Pacific Northwest Gas Proposal Highlights FERC Budget Act

The Northwest Xpress gas transmission project appears to be uncontroversial TC Energy When the Canadian energy company first proposed it to regulators in October 2021.

The project consists of upgrades to three gas compression stations to flow more gas along an existing pipeline system that has been in operation since 1962 in the Pacific Northwest. This would provide more fuel for customers in California, where gas prices rose during the last winter heating season.

But environmental groups, U.S. senators and attorneys general in three states have seen it rely on fossil fuels for 30 years as the region pursues ambitious renewable energy goals to decarbonize the power grid.

Proposed more than two years ago, the pipeline upgrades project has become the longest-awaited project of its kind at the Federal Energy Regulatory Commission — and a case study of how U.S. regulators balance state renewable energy goals with their costs to consumers.

Map provided by TC Energy

The committee included the project on the agenda of its meeting on October 19, but this does not guarantee its approval. The project was among six gas-specific items scrapped from the agenda at the committee’s July meeting, raising concerns the committee was deadlocked over how to consider greenhouse gas emissions.

Four of those withdrawn projects were eventually approved last month, but GTN Xpress and WBI Energy’s Wahpeton expansion project in North Dakota did not make the cut. FERC does not discuss internal deliberations, so it is unclear why decisions on the projects were delayed.

“The GTN Xpress project will play a critical role in offsetting rising energy prices and supporting renewable electricity development in the Pacific Northwest and California,” said Michael Taddeo, a spokesman for TC Energy. “The project has strong regional support, as evidenced by long-term agreements entered into by local utilities and support expressed by elected officials, labor groups and consumers.”

Residents and environmental advocates have expressed concern about public safety from gas pipelines, while also saying consumers should not have to pay for fossil fuel expansion. Sense. Jeff Merkley And Ron Wyden, both Democrats from Oregon, wrote letters urging FERC to reject the project, including one sent days before it pulled the project from its July meeting. Protesters have rallied outside FERC meetings for months.

In August 2022, Oregon Attorney General Ellen Rosenblum Join California Attorney General Rob Bonta and the Attorney General of Washington Bob Ferguson in Submit petitions The committee rejected the request.

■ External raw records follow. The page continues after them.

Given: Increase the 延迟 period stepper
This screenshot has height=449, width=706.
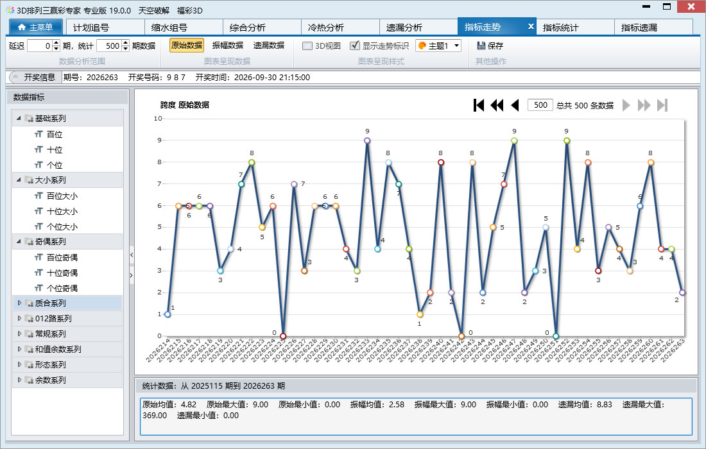Looking at the screenshot, I should point(56,43).
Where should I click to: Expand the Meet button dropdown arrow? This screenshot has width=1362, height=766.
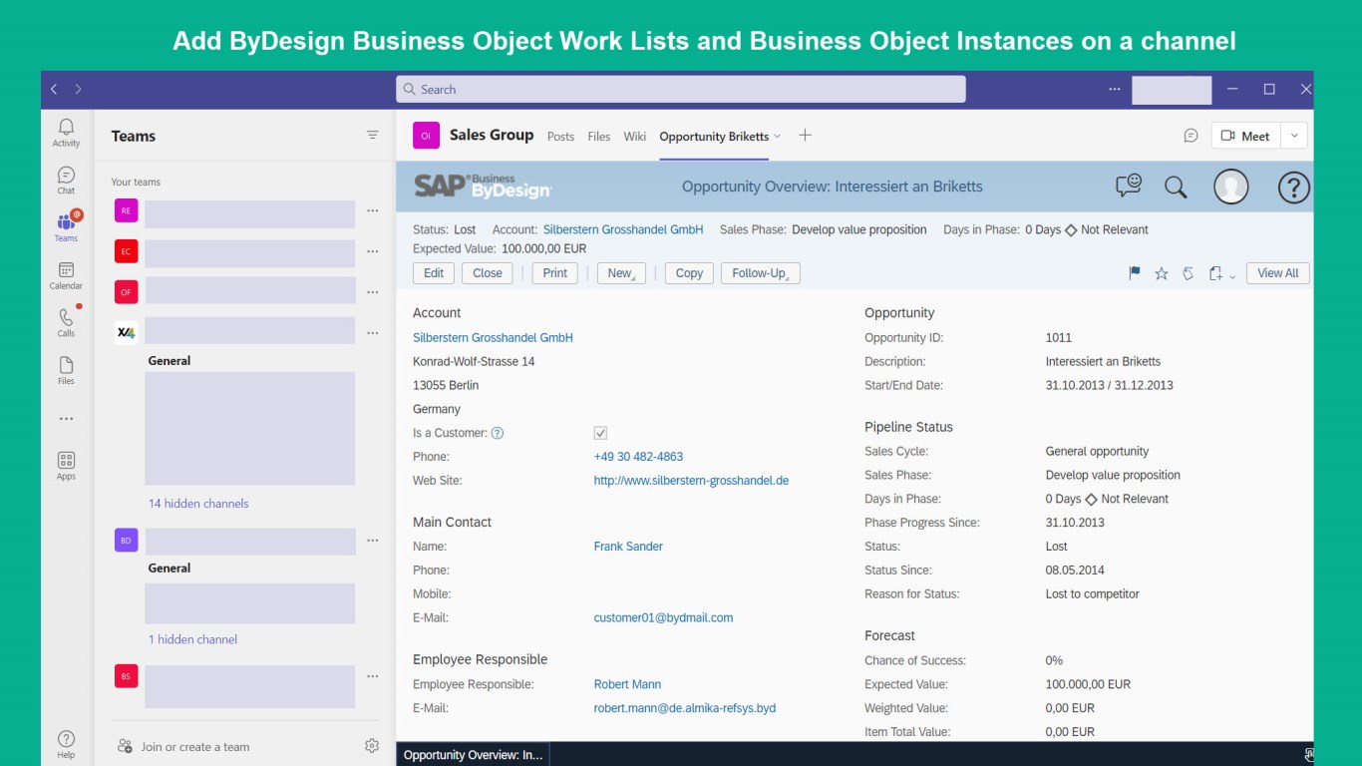(1294, 136)
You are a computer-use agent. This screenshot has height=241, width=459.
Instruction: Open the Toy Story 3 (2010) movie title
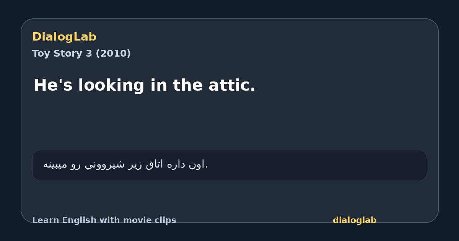[81, 54]
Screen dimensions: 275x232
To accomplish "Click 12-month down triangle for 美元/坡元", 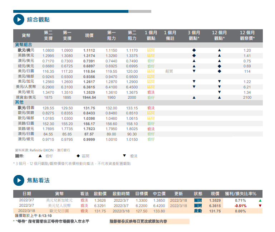I will coord(219,92).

Prosecutors general questioned the need for more natural gas and said it would result in 3.47 million metric tons of carbon dioxide. FERC, in its final environmental impact statement, came up with an estimate of about 1.9 million metric tons of reasonably expected emissions.

“While states are working hard to reduce greenhouse gas emissions, FERC should not stand in their way,” said Dan Seres, advocacy director for Columbia Riverkeeper, a Portland-Ore.-based organization that works to protect, restore and care for the Columbia River. .

“You have a region and states that are working hard to try to reduce gas use and the pollution that comes with gas use, and you have a Biden administration saying it takes environmental and climate justice seriously — and it looks like FERC is on the verge of endorsing this.” “Project,” Sirius said.

The project enters into broader discussions about the pace of clean energy deployment. In California, state officials have aggressively rolled out renewables over the years, but more recently have relied on supplies of natural gas and nuclear power to keep the power grid stable.

California Democratic leaders backed away from the state’s plans to close the Diablo Canyon Nuclear Power Plant and voted in August to keep three natural gas-fired power plants in Southern California operating through 2026.

Last month, state officials approved expanding natural gas storage capacity at Aliso Canyon, site of the largest natural gas leak in U.S. history in 2015.

Natural gas prices rose so much that in February 2023, the Governor of California announced that… Gavin Newsom (d) Urge FERC to investigate market manipulation by gas providers. While Newsom did not mention GTN Xpress in the letter, TC Energy’s CEO cited the governor’s concerns about rates in a letter to FERC last month about consumer need for the project.

A spokesperson for Newsom, reached this month, declined to comment on whether the governor supports or opposes GTN Xpress.

Neil Chatterjee, the former Republican head of FERC, said approval of the project would address the high natural gas prices that Newsom is concerned about.

“This is a small project and should not be subjected to this kind of delay,” Chatterjee said. “That’s what FERC is for — to ease constraints in the system and help achieve lower rates.”

“If politics are the source of the delay, the FCC should look beyond that,” he said.

The GTN Xpress system includes modifications to three existing compressor stations in Kootenai County, Idaho, Walla Walla County, Washington, and Sherman County, Oregon. The project will produce an additional 150,000 decatherms of energy per day on the system.

The company’s application to FERC plans to make the system upgrades by next month. If the authority approves the project this month, the project will not be completed until the next winter heating season.